Van Wynsberghe a reçu de nombreuses distinctions. En 2015, elle a obtenu une subvention de recherche personnelle NWO Veni pour étudier la conception éthique des robots de soins. En 2017, elle est apparue sur la liste de Robohub « 25 Women in Robotics You Need to Know About ». L'année suivante, elle a été classée parmi les « 100 AI Influencers Worth Following » de la British Interactive Media Association et a reçu la bourse néerlandaise L'Oréal-UNESCO Pour les femmes et la science. En 2020, elle a reçu la chaire Alexander von Humboldt. Depuis 2022, elle est membre de l'Académie des sciences et de la littérature de Mayence et siège au conseil consultatif des écoles d'excellence Konrad Zuse en intelligence artificielle (DAAD). Son projet « Desirable Digitalisation. Rethinking AI for Just and Sustainable Futures », en collaboration avec l'Université de Cambridge, est financé par la Fondation Mercator à hauteur de 3,8 millions d'euros.

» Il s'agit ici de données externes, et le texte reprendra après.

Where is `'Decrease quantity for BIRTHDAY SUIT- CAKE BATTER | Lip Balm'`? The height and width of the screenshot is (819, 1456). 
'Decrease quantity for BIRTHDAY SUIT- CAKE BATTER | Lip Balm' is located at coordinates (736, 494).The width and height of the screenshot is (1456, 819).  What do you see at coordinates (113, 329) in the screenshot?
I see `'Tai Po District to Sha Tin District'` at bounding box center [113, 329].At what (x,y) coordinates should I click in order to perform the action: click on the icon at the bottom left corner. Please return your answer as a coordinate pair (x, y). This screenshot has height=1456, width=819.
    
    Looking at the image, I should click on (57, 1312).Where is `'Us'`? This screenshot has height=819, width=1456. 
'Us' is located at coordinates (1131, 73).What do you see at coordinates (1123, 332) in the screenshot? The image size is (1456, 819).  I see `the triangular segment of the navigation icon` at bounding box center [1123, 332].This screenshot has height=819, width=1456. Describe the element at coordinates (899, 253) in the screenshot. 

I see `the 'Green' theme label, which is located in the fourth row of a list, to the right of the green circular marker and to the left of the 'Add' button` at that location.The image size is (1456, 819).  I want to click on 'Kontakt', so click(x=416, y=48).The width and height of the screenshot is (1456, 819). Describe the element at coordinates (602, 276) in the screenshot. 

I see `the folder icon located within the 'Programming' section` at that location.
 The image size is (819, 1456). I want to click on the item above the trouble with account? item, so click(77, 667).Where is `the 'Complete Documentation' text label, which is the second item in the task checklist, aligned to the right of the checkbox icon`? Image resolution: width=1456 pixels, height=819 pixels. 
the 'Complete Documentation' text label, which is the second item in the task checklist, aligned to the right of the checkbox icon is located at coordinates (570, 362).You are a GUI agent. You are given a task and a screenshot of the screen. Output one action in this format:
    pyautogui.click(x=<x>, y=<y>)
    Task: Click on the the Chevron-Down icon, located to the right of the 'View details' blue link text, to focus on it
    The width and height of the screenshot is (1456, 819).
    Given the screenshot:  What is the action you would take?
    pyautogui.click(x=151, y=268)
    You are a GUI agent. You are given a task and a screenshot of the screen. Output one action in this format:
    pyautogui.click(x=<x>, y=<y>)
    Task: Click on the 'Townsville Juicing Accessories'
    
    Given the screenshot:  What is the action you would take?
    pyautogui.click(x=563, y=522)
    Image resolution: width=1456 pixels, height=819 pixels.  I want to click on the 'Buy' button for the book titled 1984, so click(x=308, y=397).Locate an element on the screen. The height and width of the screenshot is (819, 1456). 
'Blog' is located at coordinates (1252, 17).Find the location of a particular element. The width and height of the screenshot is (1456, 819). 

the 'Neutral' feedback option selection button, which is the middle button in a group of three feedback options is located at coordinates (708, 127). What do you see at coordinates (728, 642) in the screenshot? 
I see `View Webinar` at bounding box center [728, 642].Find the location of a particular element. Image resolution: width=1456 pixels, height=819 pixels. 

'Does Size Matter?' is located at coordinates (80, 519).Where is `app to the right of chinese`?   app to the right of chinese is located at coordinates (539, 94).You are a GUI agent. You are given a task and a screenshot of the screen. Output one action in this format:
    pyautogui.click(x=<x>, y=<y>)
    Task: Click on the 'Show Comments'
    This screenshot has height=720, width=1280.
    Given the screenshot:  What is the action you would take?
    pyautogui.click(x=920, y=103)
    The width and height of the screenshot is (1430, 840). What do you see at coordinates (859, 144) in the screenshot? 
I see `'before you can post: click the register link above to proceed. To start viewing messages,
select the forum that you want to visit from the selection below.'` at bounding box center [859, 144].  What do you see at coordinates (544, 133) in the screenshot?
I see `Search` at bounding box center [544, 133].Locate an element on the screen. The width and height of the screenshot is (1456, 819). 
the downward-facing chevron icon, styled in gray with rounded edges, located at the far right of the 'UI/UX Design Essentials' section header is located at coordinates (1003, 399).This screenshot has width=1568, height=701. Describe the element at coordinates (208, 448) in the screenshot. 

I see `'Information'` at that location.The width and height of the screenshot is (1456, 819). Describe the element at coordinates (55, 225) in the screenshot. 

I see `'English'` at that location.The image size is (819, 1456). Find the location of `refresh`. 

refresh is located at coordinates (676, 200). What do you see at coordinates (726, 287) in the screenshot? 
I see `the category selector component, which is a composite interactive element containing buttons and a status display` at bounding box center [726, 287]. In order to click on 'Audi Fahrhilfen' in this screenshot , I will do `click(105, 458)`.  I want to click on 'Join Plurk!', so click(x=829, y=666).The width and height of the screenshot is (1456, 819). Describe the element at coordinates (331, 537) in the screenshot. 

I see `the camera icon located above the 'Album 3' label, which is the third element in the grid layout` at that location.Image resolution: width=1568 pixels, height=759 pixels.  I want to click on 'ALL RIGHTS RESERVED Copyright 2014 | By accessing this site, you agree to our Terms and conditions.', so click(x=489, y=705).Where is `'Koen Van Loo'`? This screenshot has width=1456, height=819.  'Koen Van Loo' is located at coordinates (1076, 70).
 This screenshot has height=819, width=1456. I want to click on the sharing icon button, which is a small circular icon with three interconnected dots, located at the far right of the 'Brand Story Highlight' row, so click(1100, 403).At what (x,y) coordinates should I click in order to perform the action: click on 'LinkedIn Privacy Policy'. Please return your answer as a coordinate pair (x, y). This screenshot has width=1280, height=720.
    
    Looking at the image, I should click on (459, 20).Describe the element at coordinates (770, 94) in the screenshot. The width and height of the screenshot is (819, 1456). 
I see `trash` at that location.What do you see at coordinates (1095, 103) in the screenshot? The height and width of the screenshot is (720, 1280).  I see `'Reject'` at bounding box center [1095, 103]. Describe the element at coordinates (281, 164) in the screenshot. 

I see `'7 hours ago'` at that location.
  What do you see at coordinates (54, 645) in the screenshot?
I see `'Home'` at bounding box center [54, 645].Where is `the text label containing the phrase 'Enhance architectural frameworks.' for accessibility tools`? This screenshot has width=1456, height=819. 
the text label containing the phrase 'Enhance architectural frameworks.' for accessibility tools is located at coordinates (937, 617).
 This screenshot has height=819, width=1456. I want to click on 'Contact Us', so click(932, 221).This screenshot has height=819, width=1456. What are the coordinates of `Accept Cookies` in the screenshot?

Médias et engagement public

Van Wynsberghe a été présentée dans divers médias. En janvier 2018, elle a été interviewée pour un article du Raddington Report intitulé « Robot Ethics, Robot Equality ». En juin 2018, elle est apparue dans l'émission Today de la BBC et a été interviewée par Seth Adler au réseau Artificial Intelligence & Intelligent Automation. Elle a pris la parole lors de grands événements internationaux, notamment le Web Summit, le Forum mondial de l'investissement de la Banque européenne d'investissement, le Sommet mondial AI for Good et le Sommet de l'innovation de l'Economist. En 2017, elle a été interviewée pour le documentaire VPRO Robo Sapiens, qui explore l'avenir de l'humanité avec les robots. En 2019, elle a discuté des défis liés à l'intégration de cadres éthiques dans les systèmes d'IA avec Forbes, qui l'a ensuite présentée dans sa liste 2020 des femmes menant le mouvement de l'IA au 21e siècle.

Plaidoyer pour une IA durable

Van Wynsberghe est une défenseure éminente de l'IA durable, un concept qui prend en compte les impacts environnementaux, sociaux et économiques du développement de l'IA. Elle organise la conférence Sustainable AI à Bonn tous les deux ans, réunissant des chercheurs, des décideurs politiques et des leaders de l'industrie pour discuter de la manière dont l'IA peut être développée de manière responsable. Son travail souligne que l'éthique de l'IA doit aller au-delà des principes abstraits pour aborder des questions concrètes telles que la consommation d'énergie, l'utilisation des ressources et le bien-être sociétal à long terme.

Adhésions et rôles consultatifs

Van Wynsberghe siège à plusieurs conseils et comités axés sur l'éthique des technologies. Elle a été nommée au groupe d'experts de haut niveau sur l'intelligence artificielle de la Commission européenne (AI HLG) et siège au conseil d'administration de l'Institute for Accountability in the Digital Age et de l'Alliance néerlandaise pour l'IA (ALLAI Netherlands). Elle siège également au conseil consultatif du réseau AI & Intelligent Automation. Grâce à ces rôles, elle contribue à façonner la politique de l'IA aux niveaux national et international, collaborant souvent avec des organisations comme OpenAI et Google DeepMind sur des directives éthiques.

Héritage et impact

Le travail de van Wynsberghe a considérablement influencé le domaine de l'éthique de l'IA, en particulier dans le contexte de la robotique de soins de santé et de l'IA durable. Son approche interdisciplinaire, combinant biologie, philosophie et technologie, a contribué à établir l'éthique comme une considération centrale dans le développement de l'IA. En tant que figure féminine de premier plan dans un domaine majoritairement masculin, elle a également inspiré de nombreuses femmes à poursuivre des carrières dans l'IA et la robotique. Ses recherches et son plaidoyer continus continuent de façonner la manière dont l'IA est conçue, déployée et réglementée dans le monde entier.